Explainable artificial intelligence and causal analysis for understanding customer conversion in digital marketing: an analytical model
Hai-Nhu Cao Nguyen, Hoang-Anh Tran, Hoanh-Su Le, Van-Ho NguyenPurpose
This study aims to address the lack of transparency in AI-powered digital marketing tools by integrating Explainable AI (XAI) and Causal AI. It explores how these technologies can enhance understanding of customer conversion dynamics and support more informed, strategic marketing decisions.
Design/methodology/approach
Using a dataset of 8,000 customer interaction records, the research employs XGBoost for conversion prediction, SHAP for model interpretability, and DoWhy for causal inference. This combination allows for both accurate forecasting and insights into cause-effect relationships driving customer behavior in digital marketing contexts.
Findings
The study identifies key predictors of customer conversion, including TimeOnSite and ClickThroughRate, and reveals direct causal relationships, such as the influence of AdSpend and ClickThroughRate on conversion likelihood. This dual analysis enables both predictive accuracy and a clearer understanding of underlying marketing drivers.
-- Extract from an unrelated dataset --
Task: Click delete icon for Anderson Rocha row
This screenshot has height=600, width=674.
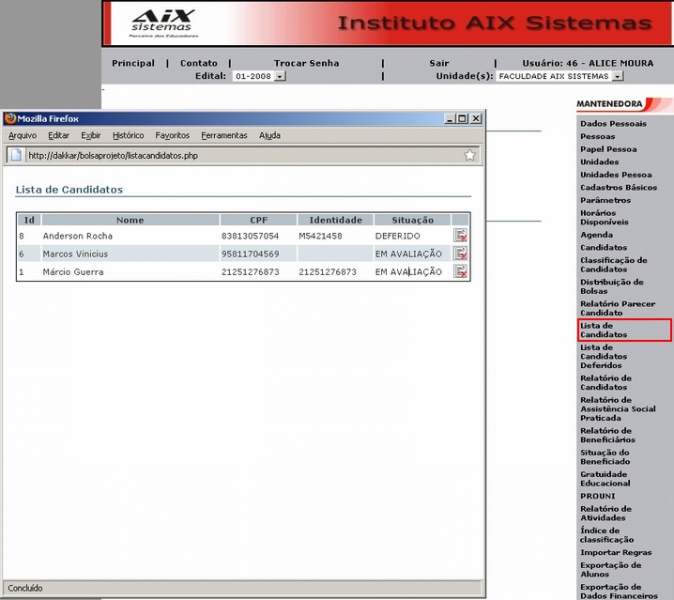Action: [460, 236]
Research limitations/implications
This research is based on a static dataset, limiting its scope for dynamic behavior modeling over time. Future studies could incorporate time-series data to analyze customer journey evolution and assess long-term causal impacts.
Practical implications
Marketers can use these insights to optimize campaign strategies, such as reallocating ad budgets and targeting high-potential customer segments. The framework provides actionable guidance for improving conversion rates through transparent, data-informed decisions.
Social implications
By enhancing transparency and accountability in AI applications, the study supports ethical AI practices in marketing. It promotes trust and fairness in automated decision-making that affects consumer experiences.
Originality/value
This work bridges predictive and causal AI methods to offer a novel, interpretable framework for digital marketing optimization. It contributes to both academic research and industry practice by demonstrating how XAI and Causal AI can jointly support transparent, effective campaign design.